Sarah M. Nelson (US), 1931 - 2020

Portrait réalisé par Carole Marchand

Sarah Milledge Nelson est archéologue, anthropologue et professeure émérite du département d'anthropologie de l’université de Denver aux États-Unis. Elle a travaillé sur la Préhistoire coréenne et chinoise avant de s’intéresser au genre et d’internationaliser ses recherches. Son livre Gender in archaeology: analyzing power and prestige constitue une référence dans le domaine.

 

Dans cet ouvrage, elle développe une critique féministe de l’archéologie, en opérant un historique des études sur le sujet et propose ses propres grilles d’analyse et de travail pour une archéologie « gender inclusive ». Sa critique s’articule autour d’une métaphore, s’inspirant du travail d’une psychologue féministe américaine, Sandra Lipsitz Bem, celle du « prisme du genre » : telle une lentille, cette construction articule trois biais : l’androcentrisme, l’essentialisme biologique et la polarisation du genre, inhérents à notre vision du monde, qui dispersent notre regard et desquels il est nécessaire d’être attentif pour que ces distorsions ne biaisent pas nos discours.

 

Cette étude définit l’androcentrisme comme “la croyance selon laquelle tout ce qui est masculin est naturel, normal, central et juste.

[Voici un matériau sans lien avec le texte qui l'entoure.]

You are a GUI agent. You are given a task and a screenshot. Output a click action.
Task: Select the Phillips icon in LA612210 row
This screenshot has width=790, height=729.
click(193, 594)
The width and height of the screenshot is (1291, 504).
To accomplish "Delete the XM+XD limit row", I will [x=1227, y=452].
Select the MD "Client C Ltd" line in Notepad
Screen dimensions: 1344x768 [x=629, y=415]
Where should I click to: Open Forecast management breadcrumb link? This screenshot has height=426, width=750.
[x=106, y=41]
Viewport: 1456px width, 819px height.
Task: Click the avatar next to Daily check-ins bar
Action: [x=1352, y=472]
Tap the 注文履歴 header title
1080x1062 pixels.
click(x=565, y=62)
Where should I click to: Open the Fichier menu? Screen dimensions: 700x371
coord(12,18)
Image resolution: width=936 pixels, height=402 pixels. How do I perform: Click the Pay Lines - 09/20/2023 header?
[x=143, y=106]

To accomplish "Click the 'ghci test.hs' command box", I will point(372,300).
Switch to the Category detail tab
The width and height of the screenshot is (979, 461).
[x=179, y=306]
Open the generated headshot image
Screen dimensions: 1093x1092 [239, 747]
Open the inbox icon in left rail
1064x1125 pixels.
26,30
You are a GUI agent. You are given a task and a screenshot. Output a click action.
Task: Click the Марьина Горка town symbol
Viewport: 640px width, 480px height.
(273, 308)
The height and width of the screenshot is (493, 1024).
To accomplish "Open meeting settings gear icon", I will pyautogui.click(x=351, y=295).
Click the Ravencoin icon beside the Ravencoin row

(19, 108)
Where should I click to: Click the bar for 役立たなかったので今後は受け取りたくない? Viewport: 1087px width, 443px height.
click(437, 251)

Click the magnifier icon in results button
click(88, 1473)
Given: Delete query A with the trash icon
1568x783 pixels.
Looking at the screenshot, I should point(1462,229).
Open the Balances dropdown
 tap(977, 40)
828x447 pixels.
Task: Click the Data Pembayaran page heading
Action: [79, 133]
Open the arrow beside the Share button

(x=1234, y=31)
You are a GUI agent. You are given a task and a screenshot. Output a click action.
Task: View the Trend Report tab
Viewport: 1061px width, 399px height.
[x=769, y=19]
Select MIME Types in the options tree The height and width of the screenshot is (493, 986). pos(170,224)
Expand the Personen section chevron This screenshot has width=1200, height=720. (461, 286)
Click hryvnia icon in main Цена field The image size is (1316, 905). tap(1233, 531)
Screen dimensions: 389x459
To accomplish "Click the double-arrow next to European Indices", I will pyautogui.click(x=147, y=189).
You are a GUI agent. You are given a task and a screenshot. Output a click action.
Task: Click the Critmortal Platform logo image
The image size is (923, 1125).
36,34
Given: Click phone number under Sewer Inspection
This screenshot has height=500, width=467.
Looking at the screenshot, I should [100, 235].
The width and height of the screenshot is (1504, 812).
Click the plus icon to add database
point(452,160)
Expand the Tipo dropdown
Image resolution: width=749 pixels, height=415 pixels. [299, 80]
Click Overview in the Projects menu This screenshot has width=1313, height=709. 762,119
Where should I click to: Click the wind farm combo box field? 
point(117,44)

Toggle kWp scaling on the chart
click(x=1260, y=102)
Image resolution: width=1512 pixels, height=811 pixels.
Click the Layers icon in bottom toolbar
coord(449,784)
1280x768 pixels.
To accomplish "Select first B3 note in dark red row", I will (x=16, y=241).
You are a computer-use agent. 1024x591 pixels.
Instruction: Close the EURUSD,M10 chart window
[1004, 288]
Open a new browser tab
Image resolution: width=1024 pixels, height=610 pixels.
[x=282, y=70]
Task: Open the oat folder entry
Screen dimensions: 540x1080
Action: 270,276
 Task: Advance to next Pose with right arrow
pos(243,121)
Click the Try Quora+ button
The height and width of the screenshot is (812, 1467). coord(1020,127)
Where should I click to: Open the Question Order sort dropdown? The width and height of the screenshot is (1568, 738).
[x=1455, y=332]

Tout le reste est déviant. Tout ce que font les femmes, en n’importe quel contexte, qui diffère de ce que les hommes font, est alors défini comme inférieur, car les hommes sont par définition la norme”. La polarisation des genres est pour elle “l’hypothèse selon laquelle une femme et un homme sont fondamentalement différents et la conviction que cette différence doit s’étendre à l’ensemble du tissu social au lieu de représenter des catégories qui se chevauchent et s’entrelacent. Et l’essentialisme biologique est “l'opinion selon laquelle la biologie impose suffisamment certains rôles ou restrictions sur les femmes pour expliquer des différences de rôles genrés considérés comme universaux”.

 

Ces biais sont, selon la chercheuse, issus de structures sociales très particulières : celles du patriarcat et de l’autoritarisme. Elle y décrit l’influence du pouvoir et du prestige masculin sur les études en archéologie et comment ces hommes puissants ont façonné une discipline à leur image : des hommes puissants côtoyant des hommes puissants, pensant donc des hommes puissants à leur image dans le passé.

 

Son travail est fondateur de l’archéologie du genre. Nous la citons directement : “les reconstructions du passé qui échouent à genrer l’archéologie ne peuvent que renforcer les stéréotypes actuels et sont donc particulièrement répréhensibles, surtout lorsque l’on y appose le cachet “prouvé scientifiquement”.